YOUR OBJECTIVE - Swap "dimensions" for "size" everywhere in the material below, and reproduce everything else unchanged.

DATA RECORDS -
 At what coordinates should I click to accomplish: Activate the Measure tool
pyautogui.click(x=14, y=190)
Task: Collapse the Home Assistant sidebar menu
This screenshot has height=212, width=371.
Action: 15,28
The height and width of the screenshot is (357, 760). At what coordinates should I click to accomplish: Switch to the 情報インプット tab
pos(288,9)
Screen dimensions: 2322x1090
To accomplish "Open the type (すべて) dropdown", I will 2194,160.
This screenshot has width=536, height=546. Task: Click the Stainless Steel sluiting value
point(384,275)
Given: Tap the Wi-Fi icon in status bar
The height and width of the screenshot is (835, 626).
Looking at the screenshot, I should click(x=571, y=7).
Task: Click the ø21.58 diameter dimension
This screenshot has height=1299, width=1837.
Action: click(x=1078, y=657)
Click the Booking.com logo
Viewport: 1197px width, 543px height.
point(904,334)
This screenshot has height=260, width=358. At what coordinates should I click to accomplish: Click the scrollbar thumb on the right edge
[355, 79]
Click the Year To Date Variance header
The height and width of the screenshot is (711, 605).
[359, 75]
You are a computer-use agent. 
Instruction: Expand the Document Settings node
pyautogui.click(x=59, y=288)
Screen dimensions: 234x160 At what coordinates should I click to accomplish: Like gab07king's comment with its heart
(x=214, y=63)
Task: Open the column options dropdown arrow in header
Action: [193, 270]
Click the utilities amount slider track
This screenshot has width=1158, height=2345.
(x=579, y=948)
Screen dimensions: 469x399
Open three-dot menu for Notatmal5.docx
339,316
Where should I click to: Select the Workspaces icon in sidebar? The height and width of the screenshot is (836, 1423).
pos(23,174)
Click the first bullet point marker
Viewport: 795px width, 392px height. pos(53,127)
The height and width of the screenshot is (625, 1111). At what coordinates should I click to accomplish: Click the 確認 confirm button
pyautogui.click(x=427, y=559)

WRITTEN ANSWER -
 At what coordinates should I click to accomplish: Activate the Measure tool
pyautogui.click(x=14, y=190)
Task: Collapse the Home Assistant sidebar menu
This screenshot has height=212, width=371.
Action: 15,28
The height and width of the screenshot is (357, 760). At what coordinates should I click to accomplish: Switch to the 情報インプット tab
pos(288,9)
Screen size: 2322x1090
To accomplish "Open the type (すべて) dropdown", I will 2194,160.
This screenshot has width=536, height=546. Task: Click the Stainless Steel sluiting value
point(384,275)
Given: Tap the Wi-Fi icon in status bar
The height and width of the screenshot is (835, 626).
Looking at the screenshot, I should click(x=571, y=7).
Task: Click the ø21.58 diameter dimension
This screenshot has height=1299, width=1837.
Action: click(x=1078, y=657)
Click the Booking.com logo
Viewport: 1197px width, 543px height.
point(904,334)
This screenshot has height=260, width=358. At what coordinates should I click to accomplish: Click the scrollbar thumb on the right edge
[355, 79]
Click the Year To Date Variance header
The height and width of the screenshot is (711, 605).
[359, 75]
You are a computer-use agent. 
Instruction: Expand the Document Settings node
pyautogui.click(x=59, y=288)
Screen size: 234x160 At what coordinates should I click to accomplish: Like gab07king's comment with its heart
(x=214, y=63)
Task: Open the column options dropdown arrow in header
Action: [193, 270]
Click the utilities amount slider track
This screenshot has width=1158, height=2345.
(x=579, y=948)
Screen size: 469x399
Open three-dot menu for Notatmal5.docx
339,316
Where should I click to: Select the Workspaces icon in sidebar? The height and width of the screenshot is (836, 1423).
pos(23,174)
Click the first bullet point marker
Viewport: 795px width, 392px height. pos(53,127)
The height and width of the screenshot is (625, 1111). At what coordinates should I click to accomplish: Click the 確認 confirm button
pyautogui.click(x=427, y=559)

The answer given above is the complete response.